▸ EXCERPT PROVIDED
4 Insights from Work Design for Your Self-Managing Organizational Structure



If you're an employee, CEO, researcher, or consultant, here are some insights for you about how to be 1) reliable and 2) adaptive in your work. In an article in HBR, Ethan Bernstein and colleagues dispel misconceptions about holocracies (a popular self-management system used to structure organisations). They also define related terms, and discuss ways businesses of all sizes can apply some or all of the elements of self-management.

Here are 3 take-aways that we gleaned for you:

1. Self- management can enable your employees to fit work to them, not the other way around. This is a fundamental shift in the way many hiring systems are set up where applicants try to shoehorn themselves into what the job description stipulates. Rather than focus on job descriptions and particular people with formal titles, there is a shift to focus intensely on the work itself. It's not you, it's ... what you can do within a set of responsibilities. The dynamic organizational structure makes space for people to trim out parts of their job (e.g. admin tasks) that they don't like to create a whole role for someone else. How do you sustain a sense of connectedness when teams and roles are always potentially in flux? Will employees in holocracies foresee these issues when job crafting? (See #4).

2. Self-management creates complexity, and you need to adjust work design to cope. Remember that the work of organising and adjusting roles within an organization in response to changing needs of the business is complex. In holacracies, this complex work requires more planning and strategy, a deeper understanding of how roles fit with other roles (work design concept: role clarity, task interdependence) to fulfill organizational values through products and services (work design concept: task identity) for stakeholders (work design concept: task significance). The complexity of planning increases job demands, while the facets of work design that I outlined create resources (work design theory: Job demands/resources model). The goal is to offset the additional demands (complexity) with additional resources (software such as holaSpirit to codify and make transparent the purpose, accountability, and decision rights of every role in the organization).

3. To change work design (via self-management structures), is to change leadership, compensation, and more. There is a challenge in setting compensation in structure and work design where responsibilities and team membership is diverse and fluid. What is fair compensation in a holocracy? The dynamic work design within holocracies changes leadership as well. Management roles move from a focus on supervision to facilitation. How do changes in work design of holocracies challenge our extensively researched areas like leadership, goal-setting, teamwork, and power? Or does it?

▸ STORED ROWS
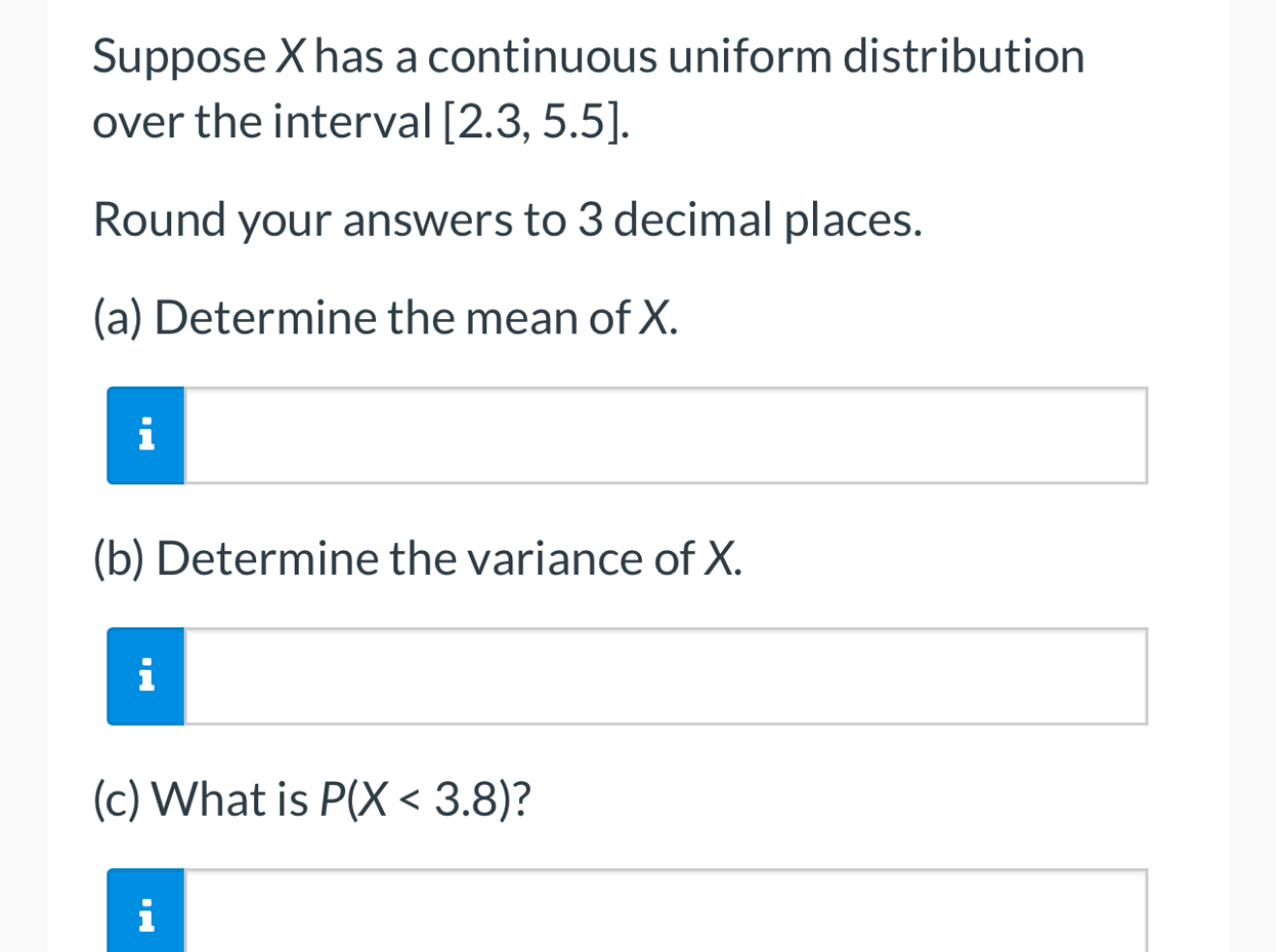1276x952 pixels.
Task: Click the question text What is P(X < 3.8)
Action: click(311, 797)
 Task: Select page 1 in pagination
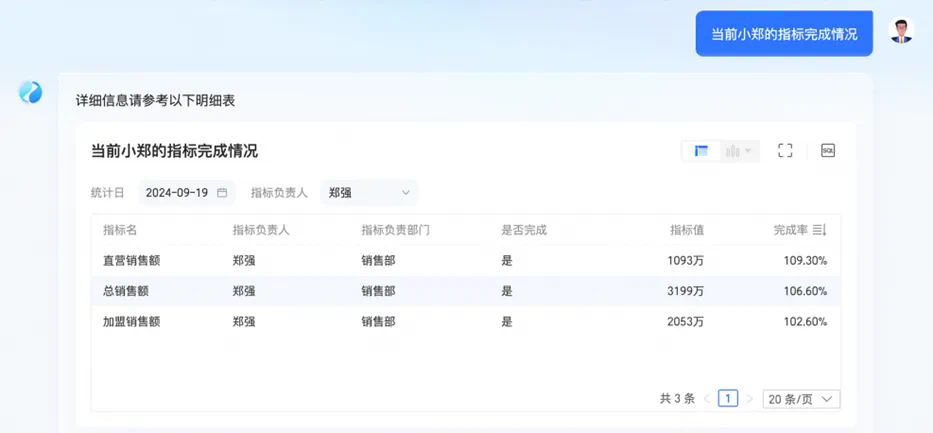pos(728,399)
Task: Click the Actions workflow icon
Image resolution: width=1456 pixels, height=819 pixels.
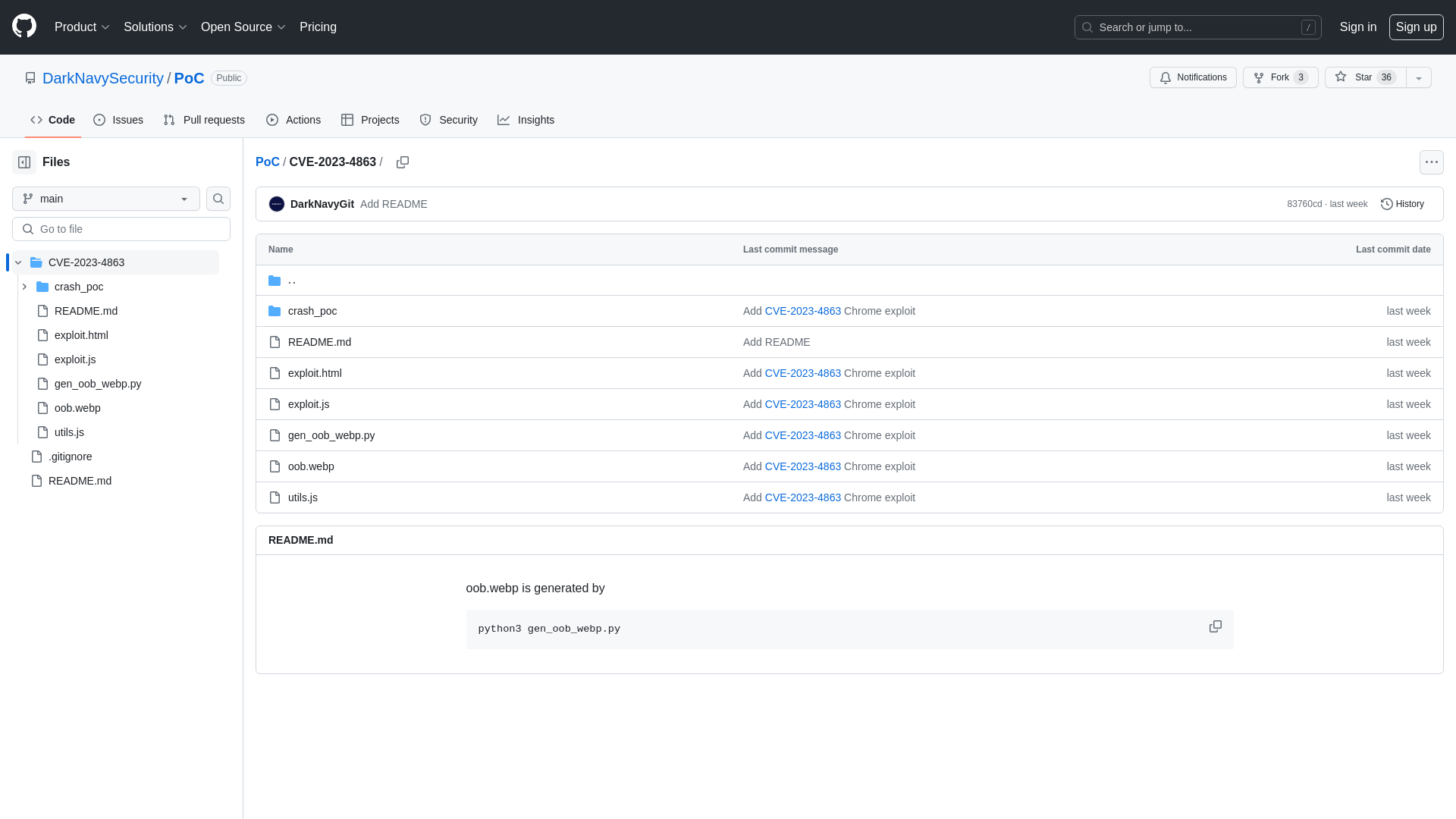Action: (x=272, y=120)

▸ WHAT YOU NEED TO DO
A - In the work design article, whose HBR article dispels misconceptions about holocracies?
B - Rewrite the work design article from "4 Insights from" to "elements of self-management.", replacing "consultant" with "manager".
C - Carry on the work design and self-management article from its final sentence.
The material has nothing to do with the text.

▸ THE ANSWERS
A - Ethan Bernstein and colleagues.

B -
4 Insights from Work Design for Your Self-Managing Organizational Structure



If you're an employee, CEO, researcher, or manager, here are some insights for you about how to be 1) reliable and 2) adaptive in your work. In an article in HBR, Ethan Bernstein and colleagues dispel misconceptions about holocracies (a popular self-management system used to structure organisations). They also define related terms, and discuss ways businesses of all sizes can apply some or all of the elements of self-management.

C -
Key question: holocracy or holocrazy?

Note that adopting self-management organisational structures isn't all or nothing. Facets of it like carving out time from the work week when self-managing teams can work on whatever they think could be important for the organization. Your relative need for adaptability and reliability depends on your product mix, industry, and your organisation (e.g. startup versus multi-national corp). Entrepreneurs running a startup must pivot quickly, and adaptability becomes even more important in industries with high environmental dynamism (tech). In this context, a full on holocracy may be well-suited to the organization's needs. This also attests to the import of work design in entrepreneurship.

4. Self-management relies on a work force that understands work design. Remember, work design is "the content and organisation of one's work tasks, activities, relationships, and responsibilities" (Parker, 2014, p.662). Holocracies consist of dynamic circles that have decision-making authority. Circles are groups of roles working towards common goals that exist (or not) based on organisational needs. A role is a "set of responsibilities for a certain outcome or process. Roles can be created, revised, or destroyed; individuals usually have more than one, in multiple circles." Okay, enough vocabulary.

In a sense, self-management structures enable formalised, institutionalised job crafting across the individual-, job-, team-, and organizational-levels of analysis. In order to do this well, employees need to understand good work design.

And for that, I say let's talk.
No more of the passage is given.